§ **Work to be completed**
Only an exact copy is wanted: the lines from the one holding "Screen dimensions: 402x583" through the last line below, minus the pictures.

"""

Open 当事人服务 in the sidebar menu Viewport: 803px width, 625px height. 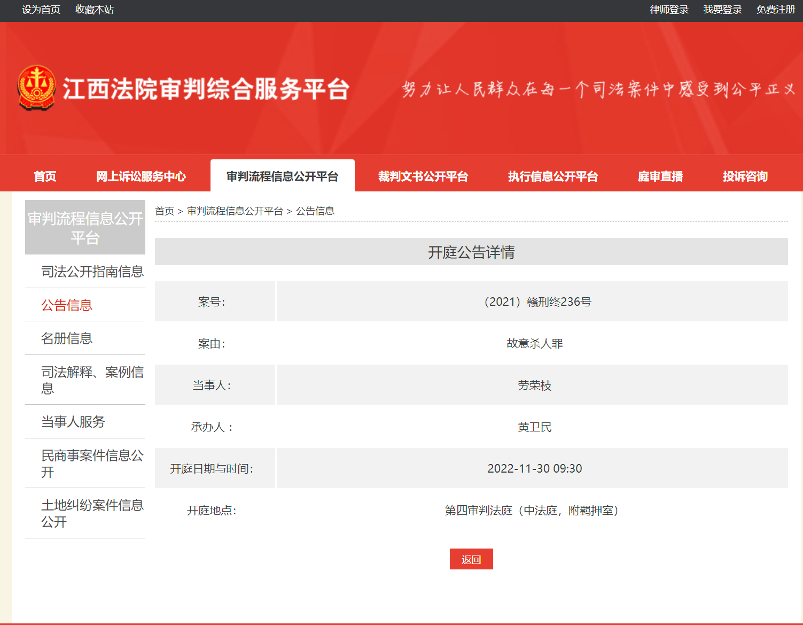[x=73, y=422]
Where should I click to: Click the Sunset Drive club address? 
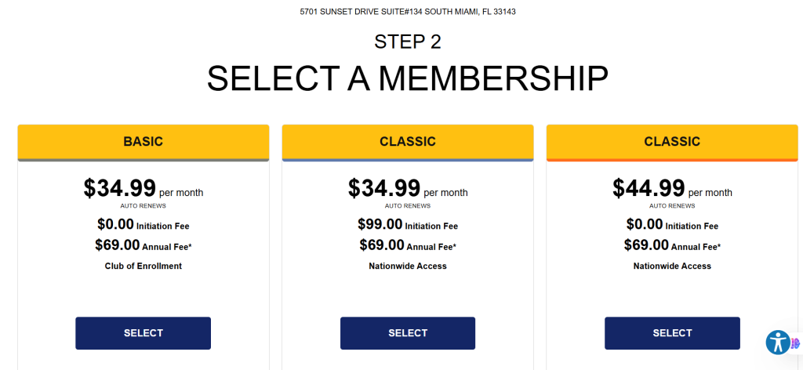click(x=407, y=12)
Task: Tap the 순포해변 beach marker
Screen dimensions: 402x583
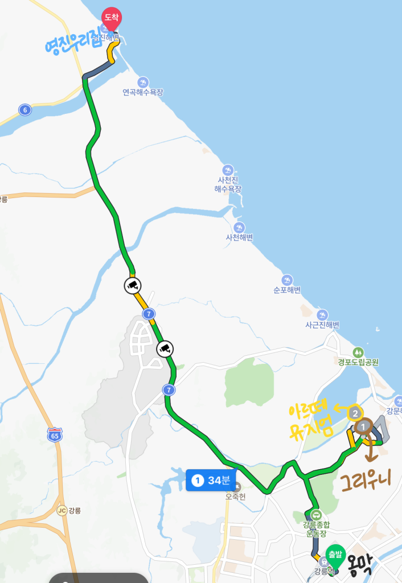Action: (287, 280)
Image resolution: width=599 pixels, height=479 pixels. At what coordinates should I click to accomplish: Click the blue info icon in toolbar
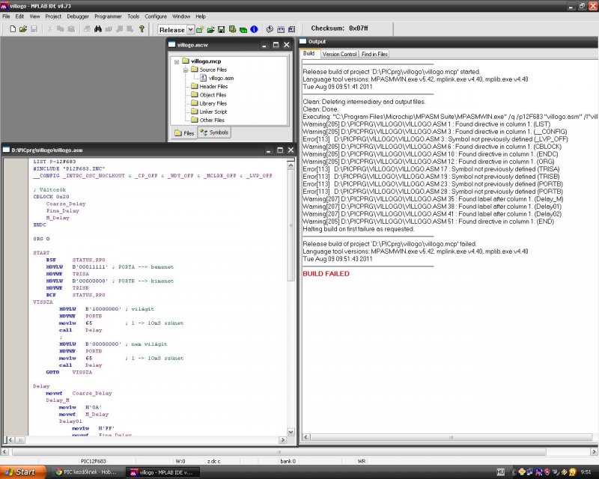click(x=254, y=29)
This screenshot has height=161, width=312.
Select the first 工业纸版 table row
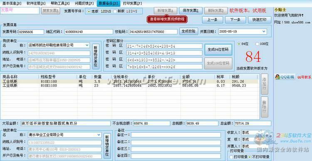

"""

§ **The answer**
Screen dimensions: 402x583
Action: (287, 280)
Image resolution: width=599 pixels, height=479 pixels. At what coordinates should I click to accomplish: Click the blue info icon in toolbar
click(x=254, y=29)
This screenshot has height=161, width=312.
Select the first 工业纸版 table row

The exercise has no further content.